Cannibalistic Funerary Rites in Cheddar Gorge, England

archaeology news cannibal funeral
Fig 4. From Bellows et al. 2017. “Details of the engraving design on the human radius.”

Corpses, cannibals, and cups made of skulls.  Such was the reality 14,700 years ago in Somerset, England according to evidence unearthed in Gough’s Cave.


According to Silvia M. Bellow of London’s Natural History Musuem, Gough’s Cave, part of Cheddar Gorge, in Somerset, England, has been periodically excavated since the 1880s and in that time has yielded one of the largest sets of Magdalenian Period (17,000 to 12,000 years ago) human remains ever found.


Bellow says there is “unequivocal evidence of nutritional cannibalism” at the site, pointing to research undertaken by paleontologists who found that shortly after death, corpses  were scalped, dismembered, and filleted, and skulls were taken apart so that only the cranial vault remained.  Cranial vaults, biologically home to the brain, were painstakingly shaped to remove broken edges, turning them into skull-cups.


Adding an extra twist to an already extraordinary tale, Bellow and her research group have discovered designs engraved in cannibalized bone recovered from the cave site.


Using a scanning electron microscope and 3D renderings to examine cut marks left on a radius (arm bone) recovered from the cave, Bellows and her team found the cut marks were from engraving rather than butchering and that they formed a pattern consistent with Magdalenian period motifs.  


The group also discovered the radius was smashed to gain access to the bone marrow and that it was chewed, leaving human teeth marks on the surface of the bone. 

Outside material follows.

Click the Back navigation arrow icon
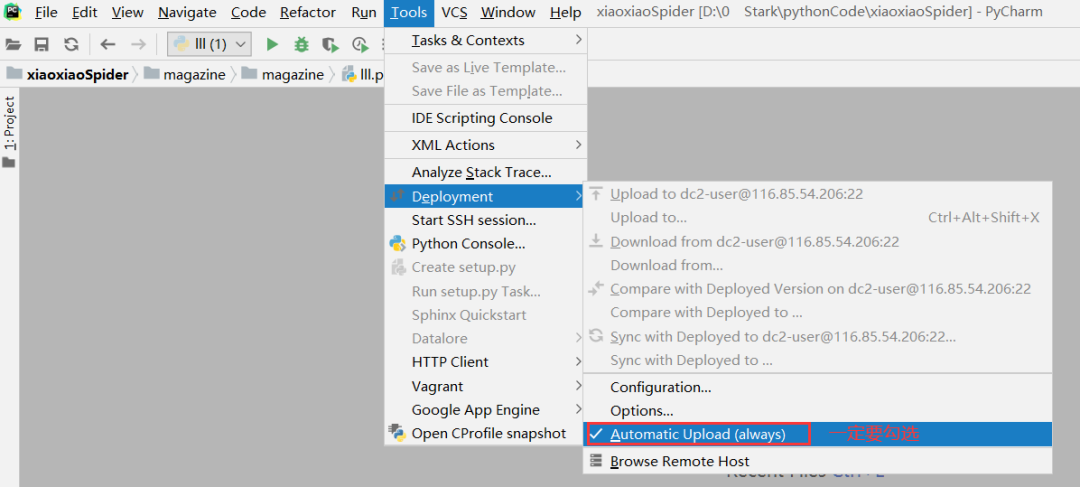1080x487 pixels. pyautogui.click(x=107, y=45)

Bellows and her team say the radius was engraved before it was smashed and that one person, using one tool, likely did the engraving after the bone was scraped clean of flesh.  They say the steps taken by the Gough’s Cave people from start to finish suggests bone engraving was an integral part of “the multi-stage cannibalistic ritual.”  

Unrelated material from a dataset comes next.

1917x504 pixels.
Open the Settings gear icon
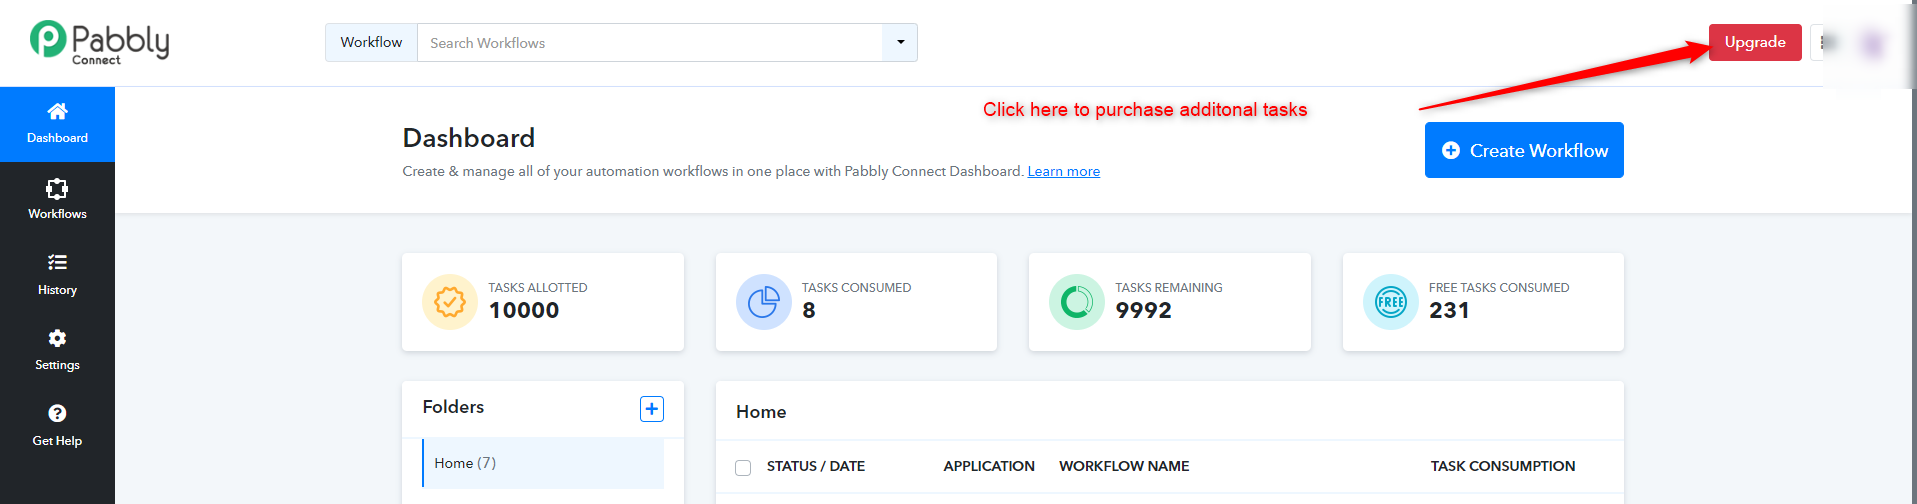(57, 338)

No one knows the meaning or purpose behind the engravings, but Bellow and her team say the engravings may have served as a memory of the deceased or even of the ritual itself.  Whatever the reason, the team points out the engravings were not meant to last. They were quickly executed and then discarded.  


Nonetheless, Bellow’s group says the act of engraving the bone was likely an important part of the overall ritual and helped to form a “complex cannibalistic funerary behavior” never before seen in the Paleolithic.